TASK DIRECTIONS: Go from the line with "Resources (612, 813)" through the end of the records. Write those lines out again with "Terms of Service" swapped for "Terms of Use" and nothing else changed.
________________________________________
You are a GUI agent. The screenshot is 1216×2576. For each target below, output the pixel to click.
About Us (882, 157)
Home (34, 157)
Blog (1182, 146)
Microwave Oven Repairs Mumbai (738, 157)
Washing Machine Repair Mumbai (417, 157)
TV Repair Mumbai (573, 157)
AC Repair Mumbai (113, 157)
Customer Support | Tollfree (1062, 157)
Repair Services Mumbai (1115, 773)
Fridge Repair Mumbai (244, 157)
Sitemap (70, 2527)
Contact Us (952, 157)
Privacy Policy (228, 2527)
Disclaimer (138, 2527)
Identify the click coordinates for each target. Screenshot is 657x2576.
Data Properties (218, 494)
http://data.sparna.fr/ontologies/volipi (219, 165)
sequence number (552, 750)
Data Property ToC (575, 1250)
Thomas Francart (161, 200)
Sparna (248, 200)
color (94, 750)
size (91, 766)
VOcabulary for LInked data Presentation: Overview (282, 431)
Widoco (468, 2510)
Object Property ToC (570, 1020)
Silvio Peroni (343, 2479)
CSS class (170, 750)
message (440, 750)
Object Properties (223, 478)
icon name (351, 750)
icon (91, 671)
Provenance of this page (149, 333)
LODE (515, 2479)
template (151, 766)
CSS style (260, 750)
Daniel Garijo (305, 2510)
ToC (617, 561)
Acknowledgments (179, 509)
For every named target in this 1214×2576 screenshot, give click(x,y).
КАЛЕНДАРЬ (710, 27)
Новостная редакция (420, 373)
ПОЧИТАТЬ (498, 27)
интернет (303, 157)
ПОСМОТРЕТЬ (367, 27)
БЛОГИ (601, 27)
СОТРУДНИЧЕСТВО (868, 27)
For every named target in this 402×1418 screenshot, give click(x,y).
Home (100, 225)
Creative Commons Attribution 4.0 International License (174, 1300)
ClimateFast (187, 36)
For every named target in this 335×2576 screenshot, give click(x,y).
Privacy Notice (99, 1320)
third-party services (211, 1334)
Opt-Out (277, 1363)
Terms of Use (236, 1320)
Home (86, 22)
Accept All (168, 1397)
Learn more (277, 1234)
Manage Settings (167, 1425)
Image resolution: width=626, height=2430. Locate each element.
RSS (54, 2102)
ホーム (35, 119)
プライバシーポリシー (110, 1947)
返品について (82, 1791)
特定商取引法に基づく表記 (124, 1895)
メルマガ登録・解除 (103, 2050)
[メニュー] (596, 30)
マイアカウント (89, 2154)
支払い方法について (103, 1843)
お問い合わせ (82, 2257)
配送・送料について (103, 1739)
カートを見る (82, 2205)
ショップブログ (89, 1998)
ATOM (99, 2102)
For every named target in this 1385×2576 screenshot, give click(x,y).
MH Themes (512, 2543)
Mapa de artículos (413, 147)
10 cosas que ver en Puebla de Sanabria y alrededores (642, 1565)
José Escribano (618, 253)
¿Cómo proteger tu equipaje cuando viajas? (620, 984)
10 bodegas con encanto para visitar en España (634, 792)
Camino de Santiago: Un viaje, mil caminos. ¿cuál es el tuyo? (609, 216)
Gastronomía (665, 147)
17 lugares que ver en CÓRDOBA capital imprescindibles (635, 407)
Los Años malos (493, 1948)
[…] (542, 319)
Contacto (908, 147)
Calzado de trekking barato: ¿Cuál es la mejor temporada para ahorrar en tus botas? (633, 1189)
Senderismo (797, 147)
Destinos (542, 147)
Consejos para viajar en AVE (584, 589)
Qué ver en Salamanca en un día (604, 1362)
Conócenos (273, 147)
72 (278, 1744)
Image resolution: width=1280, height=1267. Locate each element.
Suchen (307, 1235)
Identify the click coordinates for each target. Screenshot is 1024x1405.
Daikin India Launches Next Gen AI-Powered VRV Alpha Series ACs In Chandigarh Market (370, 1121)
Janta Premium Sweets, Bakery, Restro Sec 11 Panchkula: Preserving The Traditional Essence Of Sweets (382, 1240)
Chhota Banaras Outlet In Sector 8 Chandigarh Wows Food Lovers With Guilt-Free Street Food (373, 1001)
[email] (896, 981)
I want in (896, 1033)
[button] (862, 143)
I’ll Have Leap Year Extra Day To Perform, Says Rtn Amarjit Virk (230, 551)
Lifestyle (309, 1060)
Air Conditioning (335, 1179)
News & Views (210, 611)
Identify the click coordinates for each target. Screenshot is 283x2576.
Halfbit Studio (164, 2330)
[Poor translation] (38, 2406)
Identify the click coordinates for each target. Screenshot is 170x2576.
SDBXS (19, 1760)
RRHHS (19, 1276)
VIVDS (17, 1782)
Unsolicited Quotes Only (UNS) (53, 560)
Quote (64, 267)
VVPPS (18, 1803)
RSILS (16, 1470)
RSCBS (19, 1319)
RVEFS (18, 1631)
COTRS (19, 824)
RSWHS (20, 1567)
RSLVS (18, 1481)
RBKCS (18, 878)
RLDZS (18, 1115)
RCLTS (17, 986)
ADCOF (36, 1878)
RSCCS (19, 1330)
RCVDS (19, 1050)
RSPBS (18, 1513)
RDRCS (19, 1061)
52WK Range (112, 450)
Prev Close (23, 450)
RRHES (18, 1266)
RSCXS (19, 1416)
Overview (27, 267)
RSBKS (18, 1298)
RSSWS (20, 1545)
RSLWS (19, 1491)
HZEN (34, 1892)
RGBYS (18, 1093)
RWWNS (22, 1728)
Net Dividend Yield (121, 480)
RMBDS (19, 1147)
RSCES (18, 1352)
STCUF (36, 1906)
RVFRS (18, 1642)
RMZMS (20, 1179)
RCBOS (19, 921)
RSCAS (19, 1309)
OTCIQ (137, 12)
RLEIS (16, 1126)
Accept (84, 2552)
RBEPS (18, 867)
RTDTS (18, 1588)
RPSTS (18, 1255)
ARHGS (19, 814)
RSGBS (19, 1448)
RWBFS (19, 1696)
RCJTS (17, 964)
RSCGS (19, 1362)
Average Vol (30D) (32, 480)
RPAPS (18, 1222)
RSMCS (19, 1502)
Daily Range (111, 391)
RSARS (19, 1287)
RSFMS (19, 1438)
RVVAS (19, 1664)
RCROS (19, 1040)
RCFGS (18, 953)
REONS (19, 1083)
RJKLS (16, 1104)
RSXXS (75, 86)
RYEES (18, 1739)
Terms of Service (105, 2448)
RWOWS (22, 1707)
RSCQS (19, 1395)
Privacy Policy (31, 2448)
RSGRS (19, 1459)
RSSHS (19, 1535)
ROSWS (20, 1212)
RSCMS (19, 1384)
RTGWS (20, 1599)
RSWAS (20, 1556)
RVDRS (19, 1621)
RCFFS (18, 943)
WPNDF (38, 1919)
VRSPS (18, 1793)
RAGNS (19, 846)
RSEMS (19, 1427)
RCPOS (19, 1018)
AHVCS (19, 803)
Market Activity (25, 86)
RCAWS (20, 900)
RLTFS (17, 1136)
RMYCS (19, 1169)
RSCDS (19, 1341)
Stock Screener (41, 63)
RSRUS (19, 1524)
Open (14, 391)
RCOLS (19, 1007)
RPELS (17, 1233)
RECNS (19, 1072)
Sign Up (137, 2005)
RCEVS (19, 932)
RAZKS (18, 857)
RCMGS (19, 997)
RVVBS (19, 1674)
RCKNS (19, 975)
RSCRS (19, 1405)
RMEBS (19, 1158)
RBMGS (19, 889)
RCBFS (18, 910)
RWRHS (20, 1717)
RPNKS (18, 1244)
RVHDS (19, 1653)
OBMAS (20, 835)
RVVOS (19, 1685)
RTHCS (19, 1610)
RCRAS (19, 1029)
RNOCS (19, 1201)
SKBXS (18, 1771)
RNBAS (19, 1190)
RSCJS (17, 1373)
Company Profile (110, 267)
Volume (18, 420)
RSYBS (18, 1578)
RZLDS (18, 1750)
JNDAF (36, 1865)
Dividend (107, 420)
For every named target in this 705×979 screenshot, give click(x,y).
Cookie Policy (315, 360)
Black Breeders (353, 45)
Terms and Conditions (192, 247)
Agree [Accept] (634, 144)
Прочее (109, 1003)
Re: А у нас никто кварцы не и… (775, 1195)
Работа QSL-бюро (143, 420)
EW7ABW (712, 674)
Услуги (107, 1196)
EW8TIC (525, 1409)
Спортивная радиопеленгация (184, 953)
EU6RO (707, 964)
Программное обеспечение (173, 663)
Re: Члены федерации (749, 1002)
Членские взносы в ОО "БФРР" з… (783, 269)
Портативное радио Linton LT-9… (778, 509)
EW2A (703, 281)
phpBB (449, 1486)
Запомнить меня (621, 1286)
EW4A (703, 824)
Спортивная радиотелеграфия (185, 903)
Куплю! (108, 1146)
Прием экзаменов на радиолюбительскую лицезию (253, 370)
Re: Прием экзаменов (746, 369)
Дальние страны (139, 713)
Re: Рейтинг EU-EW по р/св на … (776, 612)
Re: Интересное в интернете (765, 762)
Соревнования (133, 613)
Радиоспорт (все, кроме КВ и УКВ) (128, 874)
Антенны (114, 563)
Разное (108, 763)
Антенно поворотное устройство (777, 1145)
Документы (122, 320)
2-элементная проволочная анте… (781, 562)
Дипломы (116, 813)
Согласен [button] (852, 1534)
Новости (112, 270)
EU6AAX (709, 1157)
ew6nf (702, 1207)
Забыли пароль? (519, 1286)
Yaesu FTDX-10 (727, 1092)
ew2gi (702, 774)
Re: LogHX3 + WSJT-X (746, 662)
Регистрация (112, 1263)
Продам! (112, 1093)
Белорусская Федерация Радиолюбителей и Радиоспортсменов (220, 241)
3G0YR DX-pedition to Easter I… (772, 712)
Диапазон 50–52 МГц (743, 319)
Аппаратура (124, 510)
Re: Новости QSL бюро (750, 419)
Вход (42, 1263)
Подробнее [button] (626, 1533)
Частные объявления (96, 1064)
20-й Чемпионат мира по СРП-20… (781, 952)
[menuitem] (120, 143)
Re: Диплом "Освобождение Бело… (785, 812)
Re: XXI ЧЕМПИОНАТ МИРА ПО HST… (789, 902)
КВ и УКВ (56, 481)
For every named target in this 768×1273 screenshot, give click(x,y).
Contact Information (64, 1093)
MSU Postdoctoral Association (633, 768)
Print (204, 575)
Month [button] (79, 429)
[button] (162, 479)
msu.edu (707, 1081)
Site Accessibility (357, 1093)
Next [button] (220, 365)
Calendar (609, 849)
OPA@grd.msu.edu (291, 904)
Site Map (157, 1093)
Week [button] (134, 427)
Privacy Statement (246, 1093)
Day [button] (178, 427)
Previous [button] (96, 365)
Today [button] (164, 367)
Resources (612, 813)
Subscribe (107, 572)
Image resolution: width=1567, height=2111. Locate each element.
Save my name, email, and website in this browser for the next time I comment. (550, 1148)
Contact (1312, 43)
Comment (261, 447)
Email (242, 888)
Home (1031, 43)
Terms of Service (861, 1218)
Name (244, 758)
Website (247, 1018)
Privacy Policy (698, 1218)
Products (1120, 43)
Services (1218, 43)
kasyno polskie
________________________________________
COMPLETE RESPONSE:
Resources (612, 813)
Subscribe (107, 572)
Image resolution: width=1567, height=2111. Locate each element.
Save my name, email, and website in this browser for the next time I comment. (550, 1148)
Contact (1312, 43)
Comment (261, 447)
Email (242, 888)
Home (1031, 43)
Terms of Use (861, 1218)
Name (244, 758)
Website (247, 1018)
Privacy Policy (698, 1218)
Products (1120, 43)
Services (1218, 43)
kasyno polskie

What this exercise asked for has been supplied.